In 1960, the BIGELOW
was homeported in Mayport, Florida, and spent six months in the
Mediterranean. The following year she engaged in local fleet operations,
served as station ship for President Kennedy’s European trip, and was
part of the first Project Mercury space flight recovery fleet. Then, it
was back to the Mediterranean in March 1962. The BIGELOW participated in
Middle East Forces exercises in the Red Sea and Persian Gulf in late
summer and upon her return to Mayport, steamed south in October to join
the Cuban quarantine forces.
During the spring of
1963, the BIGELOW was operating out of Guantanamo Bay when she responded
to trouble in Haiti as part of America’s contingency operation in the
surrounding waters. That fall, she operated in the Red Sea, the Persian
Gulf, and the Arabian Sea.
A midshipman training
cruise to the North Atlantic highlighted the summer of 1964 and in 1965,
she took part in the Gemini III recovery and at mid-year patrolled the
coast of Hispaniola during the Dominican Republic crisis. Her fifth tour
with the Sixth Fleet took her into 1966, when she went into the
Charleston Naval Shipyard for overhaul.
Her first tour in
Vietnam began on 7 February 1967, and in mid-March, her gun crews fired
their guns in combat for the first time. For thirty days, the BIGELOW’s
guns supported U.S. forces ashore near the Demilitarized Zone. An
explosion and fire in Mount 52 forced the ship to withdraw to Subic Bay
for repairs, but she was back off Vietnam in May.

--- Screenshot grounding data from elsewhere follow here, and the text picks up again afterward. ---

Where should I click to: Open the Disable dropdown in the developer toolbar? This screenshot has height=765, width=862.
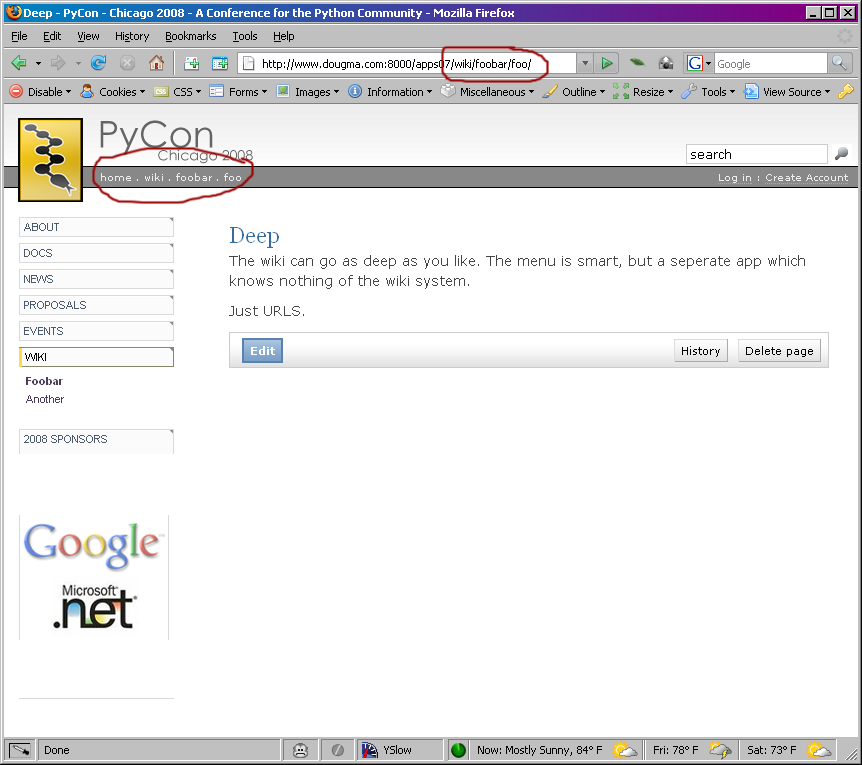click(42, 92)
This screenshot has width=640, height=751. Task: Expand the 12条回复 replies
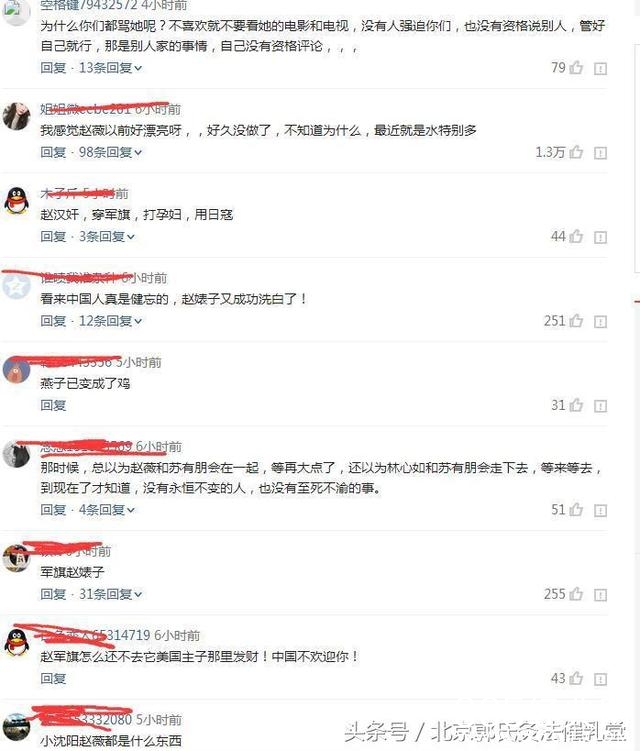(x=111, y=321)
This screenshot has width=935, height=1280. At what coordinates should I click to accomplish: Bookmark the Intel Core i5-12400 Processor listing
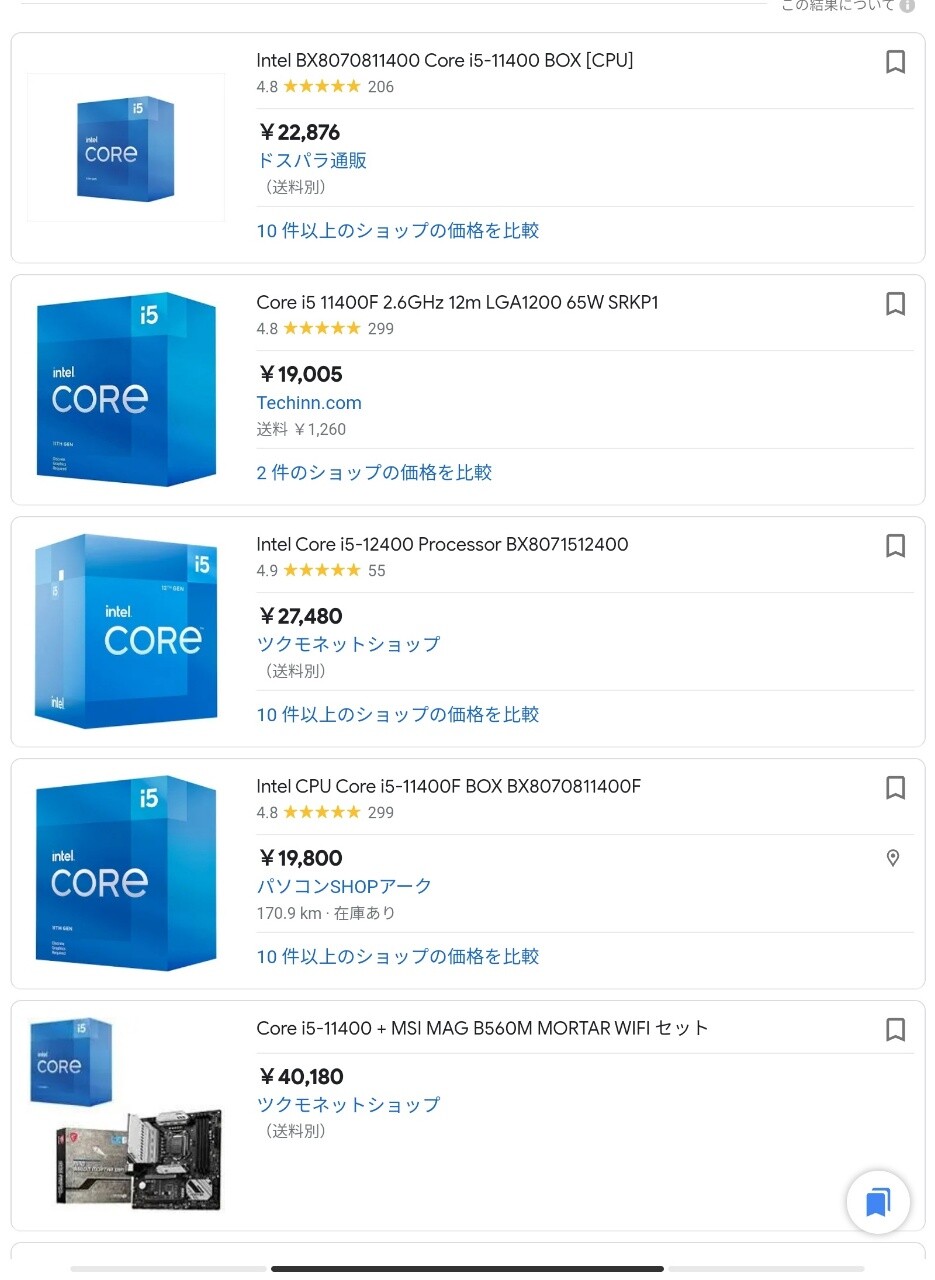pos(895,546)
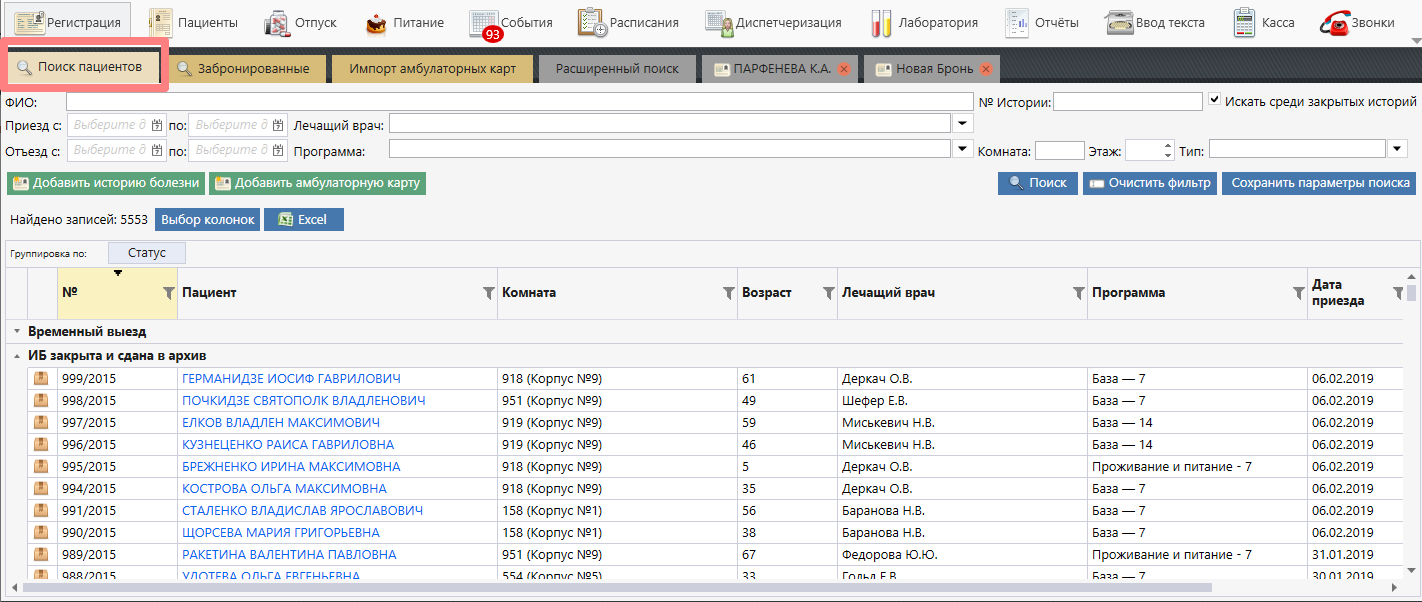Click the Очистить фильтр button
Viewport: 1422px width, 602px height.
click(x=1149, y=183)
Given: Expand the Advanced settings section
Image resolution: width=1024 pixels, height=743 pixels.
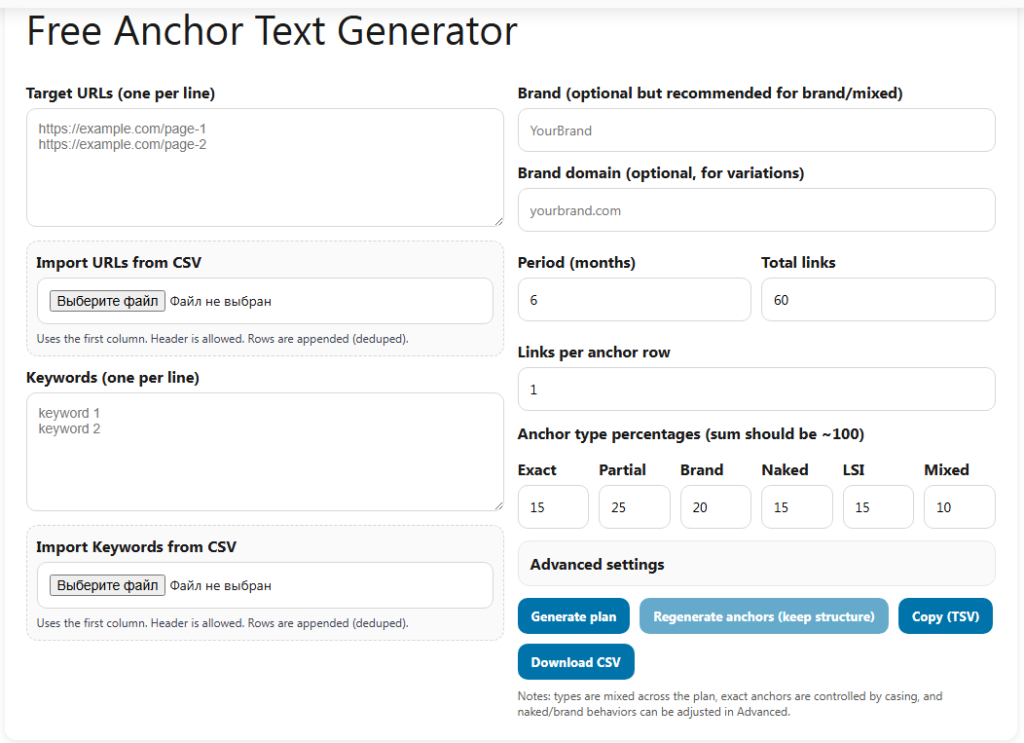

She patrolled the
North Vietnamese coast shelling key roads, bridges, and ports. Her
gunners then focused their attention on enemy positions in South
Vietnam, supporting U.S. Marine and U.S. and South Vietnamese army
units.
After a short break in
Kaohsiung, Taiwan, the BIGELOW resumed combat operations in the Tonkin
Gulf. During one ten-day period, she struck more than twenty-five North
Vietnamese targets and on 21 July, fired her ten thousandth projectile.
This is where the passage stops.